If you haven’t added a second layer of security to your Google account, you’re more vulnerable than you realize. You might think you’re secure if you’re using SMS to protect your accounts, but even that has its own security issues compared to alternative verification options. You could employ an authentication app, which is more secure, but those rely on you entering a multi-digit passcode every time you login to a new device or app. Instead of copying and pasting numbers every so often just to send some Hangout messages, look into using a Yubikey. It’s a tiny USB drive that acts as a two-factor authentication tool for a variety of services and operating systems. For now, let’s just start with locking down your Google account.


Yubikeys are hardware-based security keys that look like tiny USB drives (sorry, you can’t store anything on them). They’re basically one-touch authentication tools you stick into your computer (or, with a compatible model, tap on your NFC-equipped smartphone) to verify your identity. Windows, macOS, and Linux all support the hardware-based authentication tool, while sites like Facebook, Google, Dropbox, Github are also among the over 50 supported services.

It shouldn’t be the only form of two-factor authentication you use—you should also employ a two-factor authentication app whenever you can. You can associate multiple Yubikeys with a single account as well, so if you’ve got one on your keychain and another inserted in your personal or office computer, using both gives you that much more security should you lose one. Even if someone steals it, they’ll be unable to access your accounts without a username and password, and you can remotely deactivate the keys from your already secured accounts using either your second Yubikey or another authorization method.


To setup your security key, you need to dip into your Google account’s security settings.

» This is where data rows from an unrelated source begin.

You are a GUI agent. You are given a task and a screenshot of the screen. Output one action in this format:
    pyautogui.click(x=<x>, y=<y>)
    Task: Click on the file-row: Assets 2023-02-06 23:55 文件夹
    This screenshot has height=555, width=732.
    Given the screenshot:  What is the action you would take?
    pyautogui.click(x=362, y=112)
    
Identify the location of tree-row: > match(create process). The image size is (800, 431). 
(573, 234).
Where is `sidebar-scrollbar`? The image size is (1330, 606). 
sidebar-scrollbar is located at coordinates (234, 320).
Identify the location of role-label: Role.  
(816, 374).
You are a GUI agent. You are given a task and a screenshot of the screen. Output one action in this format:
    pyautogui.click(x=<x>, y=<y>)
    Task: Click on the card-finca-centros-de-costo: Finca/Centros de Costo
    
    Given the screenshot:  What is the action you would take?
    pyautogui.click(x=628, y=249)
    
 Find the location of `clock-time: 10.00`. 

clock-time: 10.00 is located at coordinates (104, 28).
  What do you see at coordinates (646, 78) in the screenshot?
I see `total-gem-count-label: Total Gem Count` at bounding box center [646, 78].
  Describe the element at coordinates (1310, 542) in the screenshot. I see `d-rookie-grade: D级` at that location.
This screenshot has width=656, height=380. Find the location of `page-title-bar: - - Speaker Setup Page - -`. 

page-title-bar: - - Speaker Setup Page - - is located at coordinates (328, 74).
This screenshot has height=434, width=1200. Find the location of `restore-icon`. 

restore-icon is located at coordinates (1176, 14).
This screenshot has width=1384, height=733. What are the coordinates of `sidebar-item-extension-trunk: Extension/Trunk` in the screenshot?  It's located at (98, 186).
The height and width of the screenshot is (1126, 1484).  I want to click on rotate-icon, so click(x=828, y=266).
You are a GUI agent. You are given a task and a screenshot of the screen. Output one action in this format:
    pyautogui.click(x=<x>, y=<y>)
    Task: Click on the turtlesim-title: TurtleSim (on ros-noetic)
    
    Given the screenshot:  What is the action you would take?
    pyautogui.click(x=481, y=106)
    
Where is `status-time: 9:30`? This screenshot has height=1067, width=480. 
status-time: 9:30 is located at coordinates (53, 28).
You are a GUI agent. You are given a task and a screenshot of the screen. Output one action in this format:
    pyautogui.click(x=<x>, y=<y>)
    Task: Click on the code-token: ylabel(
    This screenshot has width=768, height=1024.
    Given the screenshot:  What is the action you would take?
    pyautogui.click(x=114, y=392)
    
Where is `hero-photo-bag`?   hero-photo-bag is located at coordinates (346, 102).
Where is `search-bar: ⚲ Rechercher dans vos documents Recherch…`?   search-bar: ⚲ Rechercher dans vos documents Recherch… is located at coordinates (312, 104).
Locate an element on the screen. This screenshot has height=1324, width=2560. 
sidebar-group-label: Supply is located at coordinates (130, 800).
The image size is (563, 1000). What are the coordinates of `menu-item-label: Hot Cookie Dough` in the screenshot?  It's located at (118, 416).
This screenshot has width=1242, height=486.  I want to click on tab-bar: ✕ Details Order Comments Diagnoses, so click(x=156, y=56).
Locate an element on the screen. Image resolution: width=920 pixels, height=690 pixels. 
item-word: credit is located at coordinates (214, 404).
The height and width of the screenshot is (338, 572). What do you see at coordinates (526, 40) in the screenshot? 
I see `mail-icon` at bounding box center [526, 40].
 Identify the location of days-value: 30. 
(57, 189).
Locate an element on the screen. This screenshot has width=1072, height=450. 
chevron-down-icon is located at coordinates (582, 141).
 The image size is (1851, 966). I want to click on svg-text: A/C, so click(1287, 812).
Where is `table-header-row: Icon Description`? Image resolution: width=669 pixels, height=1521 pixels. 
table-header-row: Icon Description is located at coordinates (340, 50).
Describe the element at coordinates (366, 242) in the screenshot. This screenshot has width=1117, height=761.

You might have two-factor authentication enabled (using an app instead of SMS, I hope), or a smartphone as a your one-touch Google login prompt, but you’ll have to disable the latter to enable your hardware security key. Also, make sure your key isn’t connected to your computer before you set it up.

To get started, head to your Google account’s sign in and security page, where you’ll have the option to configure your login options. Select “Signing in to Google,” then hit Two-Factor Authentication. Scroll down until you see the security key option, and hit “Add Security Key.”

Follow the prompts from Google telling you to plug in, tap, and name your Yubikey to associate it with your account. After that one-time setup, you’ll see your Yubikey among your list of two-factor authentication options.

To try it out, log out of your Google account. When you log back in, after entering your email address and password, you’ll be prompted to tap the touch-sensitive Yubikey to transmit your authentication code—no app required.


Now that you’ve got an authentication app and a Yubikey—two secure methods of authenticating your account—you should ditch the weakest link that is your SMS verification option. In Google’s 2-Step Verification page, hit the edit button next to your phone number, and select “Remove Phone.” Now your Google account is both free from the vulnerable SMS authentication as well as further protected thanks to the physical hardware you can take wherever you go (or turn into an incredibly functional fashion accessory).